McKinsey research consistently identifies internal talent mobility as one of the highest-leverage levers for organizational performance — yet most companies still rely on manual processes that guarantee the match never gets made fast enough to matter. Gartner has found that employees who feel they have limited internal growth opportunities are significantly more likely to exit within twelve months. The cost of that exit is measurable: SHRM estimates average replacement costs at roughly one-half to two times an employee’s annual salary when recruiting, onboarding, and productivity ramp-up are included.
Automation doesn’t fix a broken mobility culture. It removes the operational friction that prevents a working mobility culture from producing results.
Before You Start
Before building a single workflow, confirm these prerequisites are in place. Skipping this step is the most common reason internal mobility automation projects stall after launch.
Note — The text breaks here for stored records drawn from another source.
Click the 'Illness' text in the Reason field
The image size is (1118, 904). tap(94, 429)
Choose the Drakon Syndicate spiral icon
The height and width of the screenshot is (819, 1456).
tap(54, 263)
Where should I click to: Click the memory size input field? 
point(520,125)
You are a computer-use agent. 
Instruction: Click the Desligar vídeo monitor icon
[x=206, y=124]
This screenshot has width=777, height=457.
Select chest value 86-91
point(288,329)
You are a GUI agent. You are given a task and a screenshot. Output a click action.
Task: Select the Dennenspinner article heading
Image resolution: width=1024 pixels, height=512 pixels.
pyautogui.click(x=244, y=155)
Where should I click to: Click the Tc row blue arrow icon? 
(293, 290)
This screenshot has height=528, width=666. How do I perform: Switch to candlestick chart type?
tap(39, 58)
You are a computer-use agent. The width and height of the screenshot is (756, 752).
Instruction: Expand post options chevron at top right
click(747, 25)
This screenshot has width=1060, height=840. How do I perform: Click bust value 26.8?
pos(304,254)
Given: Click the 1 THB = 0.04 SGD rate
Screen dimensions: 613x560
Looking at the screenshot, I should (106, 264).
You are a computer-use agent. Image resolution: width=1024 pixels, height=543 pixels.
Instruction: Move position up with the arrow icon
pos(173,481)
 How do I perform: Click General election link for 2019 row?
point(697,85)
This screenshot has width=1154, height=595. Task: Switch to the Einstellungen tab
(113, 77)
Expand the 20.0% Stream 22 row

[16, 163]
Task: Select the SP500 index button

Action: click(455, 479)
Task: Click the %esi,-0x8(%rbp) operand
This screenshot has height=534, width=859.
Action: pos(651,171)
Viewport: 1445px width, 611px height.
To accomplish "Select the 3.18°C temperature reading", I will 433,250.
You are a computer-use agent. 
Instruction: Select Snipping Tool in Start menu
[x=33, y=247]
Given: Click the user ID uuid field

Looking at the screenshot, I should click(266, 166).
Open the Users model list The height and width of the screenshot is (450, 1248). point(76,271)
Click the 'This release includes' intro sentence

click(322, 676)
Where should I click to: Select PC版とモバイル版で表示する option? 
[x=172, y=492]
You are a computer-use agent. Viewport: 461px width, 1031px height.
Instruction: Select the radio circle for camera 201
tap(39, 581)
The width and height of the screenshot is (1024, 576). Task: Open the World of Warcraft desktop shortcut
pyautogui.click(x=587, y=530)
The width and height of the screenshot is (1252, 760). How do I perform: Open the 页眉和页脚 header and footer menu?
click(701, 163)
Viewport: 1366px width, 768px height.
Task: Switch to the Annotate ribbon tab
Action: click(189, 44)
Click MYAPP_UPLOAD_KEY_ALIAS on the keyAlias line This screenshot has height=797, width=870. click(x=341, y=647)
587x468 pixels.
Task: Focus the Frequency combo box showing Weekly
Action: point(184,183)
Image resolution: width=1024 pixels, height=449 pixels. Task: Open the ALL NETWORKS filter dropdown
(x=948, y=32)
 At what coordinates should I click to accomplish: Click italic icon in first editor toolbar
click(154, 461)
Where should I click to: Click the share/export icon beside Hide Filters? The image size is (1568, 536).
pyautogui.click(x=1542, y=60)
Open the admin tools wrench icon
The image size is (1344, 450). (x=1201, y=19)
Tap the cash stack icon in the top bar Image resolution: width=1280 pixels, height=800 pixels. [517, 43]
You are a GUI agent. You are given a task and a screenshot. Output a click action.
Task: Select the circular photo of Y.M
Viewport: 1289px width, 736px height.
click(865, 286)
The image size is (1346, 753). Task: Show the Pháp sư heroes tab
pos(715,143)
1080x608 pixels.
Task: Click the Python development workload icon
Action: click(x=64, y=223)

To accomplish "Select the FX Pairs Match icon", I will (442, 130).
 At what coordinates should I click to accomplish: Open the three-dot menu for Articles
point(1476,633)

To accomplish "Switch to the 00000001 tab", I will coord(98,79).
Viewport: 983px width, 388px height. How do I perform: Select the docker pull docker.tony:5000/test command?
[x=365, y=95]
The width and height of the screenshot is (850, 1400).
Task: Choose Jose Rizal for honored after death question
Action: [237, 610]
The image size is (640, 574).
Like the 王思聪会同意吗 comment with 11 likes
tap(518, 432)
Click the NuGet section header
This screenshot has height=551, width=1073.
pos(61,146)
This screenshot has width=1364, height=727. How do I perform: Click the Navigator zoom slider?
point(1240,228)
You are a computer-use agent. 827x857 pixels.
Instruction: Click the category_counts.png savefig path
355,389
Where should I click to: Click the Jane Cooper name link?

- Data hygiene in source systems. Your HRIS must have accurate job titles, grade bands, and tenure dates. Your LMS must have consistent skill and certification taxonomy — if the same skill is labeled three different ways across courses, your matching logic will fail silently. Audit both systems before connecting them.
- API or webhook access confirmed. Verify that your HRIS, LMS, and ATS each expose the data fields you need via API, webhook, or scheduled export. Engage your IT or vendor support contacts before build week, not during it.
- Defined matching criteria. HR leadership and legal must agree on the logic before it is encoded. Minimum tenure in role, required skill completions, grade-band eligibility, and manager endorsement requirements are common criteria. Document the decision in writing.
- A sandbox environment. Never build and test employee-facing notification workflows directly in production. Use a test environment with dummy employee records to validate every branch before go-live.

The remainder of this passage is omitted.